Calls on the HTC Touch sounded very good on AT&T's network in central New Jersey. The Touch loses nothing from Windows Mobile 6's calling features, and speaker-independent voice dialing, Bluetooth, conference calling and a speakerphone are all included. There was no dedicated button for voice dialing, but HTC's Today screen allows you to assign programs top-level icons, which solved the problem. Unfortunately, one of the best Windows Mobile 6 features, live search, is hobbled by the Touch's keyboard-less design. Live search allows you to begin typing in many programs and returns search results as you type. From the Today screen, this usually means you can start typing a name and get the number quickly. The Touch doesn't offer a keyboard on the Today screen, so the feature is lost. On the TouchFlo screens, the contact list is easily the coolest looking feature. Basically a "Hollywood Squares" grid of your favorite faces, the contacts screen offers a great, fun alternative to speed dial, and is a feature that takes advantage of the touch sensitive screen in a cool way.

Messaging – Mediocre

There are simply better choices for phones if you want to type. Typing on the Touch, however, is miserable. The phone does an excellent job displaying messages, and thanks to Windows Mobile 6, you get threaded SMS conversations and HTML e-mails, both of which were long-awaited. Still, if you have to reply to an e-mail in more than a few words, you're going to want to wait until you're back in front of the desktop, as tapping out letters on the Touch's tiny, boxy keyboard gets tiresome quickly. Windows Live brings MSN messenger support, but other IM protocols are lacking. Probably for the best, as we can't stress enough that the Touch should be a read-only affair.

Productivity – Mediocre

The HTC Touch isn't lacking any of Windows Mobile 6's excellent productivity tools, they simply aren't as usable on the device without a keyboard. You get the full Office Mobile suite, but we can't see using the device for creating, or even seriously editing, a document, though reading worked very well. For scheduling, you get the standard Outlook calendars, which pack robust features, but again, you probably won't find yourself creating too many appointments on the Touch, thanks to its lack of keys.

Multimedia – Very good

To improve on Windows Media Player, HTC has added the Audio Manager app, which basically acts as a music player with large buttons, to facilitate using it on the touch screen. Otherwise, the phone has all the synchronization options you'd expect on a standard WM6 device, and can play all the usual file formats. The touch screen isn't really sensitive enough for good shuttle controls, and of course the Windows Mobile software lacks the visual flourish of numerous competitors. Still, it gets the job done.

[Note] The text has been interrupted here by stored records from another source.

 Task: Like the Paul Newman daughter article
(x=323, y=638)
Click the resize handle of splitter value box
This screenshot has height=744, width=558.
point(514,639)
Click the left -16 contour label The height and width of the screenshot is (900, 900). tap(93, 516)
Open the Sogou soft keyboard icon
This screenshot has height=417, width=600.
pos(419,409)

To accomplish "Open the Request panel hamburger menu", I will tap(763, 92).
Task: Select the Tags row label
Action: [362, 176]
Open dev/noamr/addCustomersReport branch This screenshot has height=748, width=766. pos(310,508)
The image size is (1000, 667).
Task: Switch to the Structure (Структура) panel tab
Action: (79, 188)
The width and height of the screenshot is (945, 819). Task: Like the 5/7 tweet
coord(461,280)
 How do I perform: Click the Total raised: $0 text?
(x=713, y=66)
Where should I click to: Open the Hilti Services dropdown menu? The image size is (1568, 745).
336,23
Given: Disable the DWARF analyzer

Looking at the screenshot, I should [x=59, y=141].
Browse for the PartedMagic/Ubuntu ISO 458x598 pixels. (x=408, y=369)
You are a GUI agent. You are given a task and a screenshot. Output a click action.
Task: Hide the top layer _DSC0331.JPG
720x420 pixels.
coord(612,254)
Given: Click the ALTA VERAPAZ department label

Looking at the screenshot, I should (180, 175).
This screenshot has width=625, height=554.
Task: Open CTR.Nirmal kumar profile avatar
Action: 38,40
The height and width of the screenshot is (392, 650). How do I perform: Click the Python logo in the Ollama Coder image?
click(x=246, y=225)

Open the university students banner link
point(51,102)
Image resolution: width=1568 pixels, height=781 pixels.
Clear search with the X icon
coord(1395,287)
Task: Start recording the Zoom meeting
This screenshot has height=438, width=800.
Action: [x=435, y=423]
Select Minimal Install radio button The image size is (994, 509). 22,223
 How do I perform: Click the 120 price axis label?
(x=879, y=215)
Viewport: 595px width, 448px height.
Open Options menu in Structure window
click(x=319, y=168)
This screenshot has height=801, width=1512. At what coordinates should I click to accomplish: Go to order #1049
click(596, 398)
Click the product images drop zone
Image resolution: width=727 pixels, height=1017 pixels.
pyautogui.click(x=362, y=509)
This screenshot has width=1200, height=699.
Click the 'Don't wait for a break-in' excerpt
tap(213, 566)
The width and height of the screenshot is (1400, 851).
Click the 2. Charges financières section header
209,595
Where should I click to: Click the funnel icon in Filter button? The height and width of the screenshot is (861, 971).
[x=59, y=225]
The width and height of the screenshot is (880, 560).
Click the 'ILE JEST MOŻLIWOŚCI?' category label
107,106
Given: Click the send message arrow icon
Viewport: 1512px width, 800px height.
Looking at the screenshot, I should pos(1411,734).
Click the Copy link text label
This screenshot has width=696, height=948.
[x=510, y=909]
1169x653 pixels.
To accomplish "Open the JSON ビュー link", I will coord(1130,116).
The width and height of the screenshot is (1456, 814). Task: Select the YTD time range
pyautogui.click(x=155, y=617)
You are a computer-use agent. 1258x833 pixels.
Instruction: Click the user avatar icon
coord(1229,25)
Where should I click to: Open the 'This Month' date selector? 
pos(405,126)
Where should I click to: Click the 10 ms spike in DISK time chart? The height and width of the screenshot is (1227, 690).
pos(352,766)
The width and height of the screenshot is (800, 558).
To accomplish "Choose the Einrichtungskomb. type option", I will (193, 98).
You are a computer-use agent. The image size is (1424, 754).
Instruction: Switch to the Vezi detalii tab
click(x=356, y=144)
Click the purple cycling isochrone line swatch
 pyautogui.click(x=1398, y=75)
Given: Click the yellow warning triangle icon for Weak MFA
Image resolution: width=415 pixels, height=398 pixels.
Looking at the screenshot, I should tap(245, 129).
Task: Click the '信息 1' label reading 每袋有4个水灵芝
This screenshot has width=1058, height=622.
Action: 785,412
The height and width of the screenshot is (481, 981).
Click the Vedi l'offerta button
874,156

The same can be said of the Web browsing experience. Though Internet Explorer is just as capable as we've seen on any WM6 phone, scrolling through pages on the touch screen was not smooth. Occasionally, we'd get a grab-and-throw sort of action like we saw on the iPhone. Some times, though, only the scroll bars worked properly, and these were small enough that our fingers had trouble tapping them accurately. Also, we wish HTC would have tied zooming into the touch features, as Apple did.

Getting one

The Touch is available unlocked, and will work with local EDGE networks. Even better, the phone uses Wi-Fi, so internet access won't be hard to find. We found our review unit through Dynamism, at Mobile Phone Shop. At the moment, Dynamism can get one for you for $530, with a lead time of less than a week. We've had no technical problems with our review unit, but Dynamism stresses their lifetime customer service if you have any problems with your device.